Ok, got it. I think it would be best to develop the feature as a dedicated function, then once it's properly designed, consider its integration in read_opus. It's an advanced feature.

For data_only, at the moment it is still a list. We have to think about some good logic. @pierreroudier @ThomasKnecht shall we imply with data_only a matrix, which might be a good simplification in one argument?

My argument for this one is that users will either want to have the full metadata (in which case a list shall be returned), or want to quickly assemble data for modelling, in which case a matrix shall be returned.

For the latter, there is code pretty much ready to go in the old {opusreader} package.

I generally like the matrix-support. To keep track of features and the development, I will move on with opening separate issue tickets. Like this it will be more simple to keep track and have a clean git workflow without too much wizardry.
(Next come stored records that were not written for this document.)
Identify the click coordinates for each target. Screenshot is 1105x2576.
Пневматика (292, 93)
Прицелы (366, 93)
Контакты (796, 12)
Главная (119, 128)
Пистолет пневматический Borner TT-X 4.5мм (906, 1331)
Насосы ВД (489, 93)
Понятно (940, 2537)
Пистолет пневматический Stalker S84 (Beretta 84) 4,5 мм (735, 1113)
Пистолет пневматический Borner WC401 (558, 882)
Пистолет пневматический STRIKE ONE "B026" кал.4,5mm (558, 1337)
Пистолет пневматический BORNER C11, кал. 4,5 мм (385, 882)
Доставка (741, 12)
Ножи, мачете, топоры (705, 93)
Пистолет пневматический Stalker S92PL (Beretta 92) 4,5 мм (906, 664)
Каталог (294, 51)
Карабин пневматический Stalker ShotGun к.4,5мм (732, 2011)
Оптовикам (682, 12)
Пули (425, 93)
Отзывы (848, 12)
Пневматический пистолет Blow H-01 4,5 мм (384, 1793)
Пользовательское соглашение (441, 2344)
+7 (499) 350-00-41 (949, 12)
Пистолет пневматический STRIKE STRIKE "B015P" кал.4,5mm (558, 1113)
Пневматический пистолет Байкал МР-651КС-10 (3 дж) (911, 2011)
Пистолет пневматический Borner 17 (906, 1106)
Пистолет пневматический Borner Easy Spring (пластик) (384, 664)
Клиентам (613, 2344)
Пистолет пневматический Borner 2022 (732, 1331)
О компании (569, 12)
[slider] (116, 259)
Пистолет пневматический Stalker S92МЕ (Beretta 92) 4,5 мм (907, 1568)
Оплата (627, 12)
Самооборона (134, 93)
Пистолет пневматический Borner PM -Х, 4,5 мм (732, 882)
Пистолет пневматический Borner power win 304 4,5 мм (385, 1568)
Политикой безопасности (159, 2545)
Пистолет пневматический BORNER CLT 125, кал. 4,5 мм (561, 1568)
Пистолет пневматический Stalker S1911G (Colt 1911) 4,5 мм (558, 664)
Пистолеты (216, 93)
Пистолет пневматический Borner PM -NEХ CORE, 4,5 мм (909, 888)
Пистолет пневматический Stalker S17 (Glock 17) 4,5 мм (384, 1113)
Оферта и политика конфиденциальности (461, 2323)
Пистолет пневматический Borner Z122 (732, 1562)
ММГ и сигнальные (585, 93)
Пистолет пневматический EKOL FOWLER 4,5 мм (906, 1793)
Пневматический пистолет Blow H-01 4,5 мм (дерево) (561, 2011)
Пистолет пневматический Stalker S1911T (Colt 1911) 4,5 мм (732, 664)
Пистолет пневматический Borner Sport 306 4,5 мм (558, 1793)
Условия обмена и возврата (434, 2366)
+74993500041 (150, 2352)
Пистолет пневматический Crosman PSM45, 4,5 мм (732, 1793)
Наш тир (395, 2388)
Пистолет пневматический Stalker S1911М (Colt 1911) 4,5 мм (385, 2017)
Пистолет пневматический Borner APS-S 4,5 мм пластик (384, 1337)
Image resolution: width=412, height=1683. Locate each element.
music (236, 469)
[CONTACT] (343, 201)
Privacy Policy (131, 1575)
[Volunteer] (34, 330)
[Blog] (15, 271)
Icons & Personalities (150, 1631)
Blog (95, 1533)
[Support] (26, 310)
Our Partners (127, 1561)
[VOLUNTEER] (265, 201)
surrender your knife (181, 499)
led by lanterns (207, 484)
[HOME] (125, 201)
we removed the output_path. we want to make a separate function for writing the data into json files or whatever other format is possible

@pierreroudier , as @ThomasKnecht indicated above, the design decision we are making is to keep the interface of read_opus() as generic as possible and with lowest possible complexity in arguments. This will enable us to have a rock solid interface that does not change over time, that serves its purpose for a broad community of users and contributors. Over time, there will be for sure options to customize specific wishes in helper functions, that are easier to maintain and are more specific to a particular spectroscopy workflow of individual organizations and companies.

Such extended functionalities are for example #36 , #44 .
Closing because read_opus() and functions at various levels have been split by a new modular design with #47

see #47 for the solution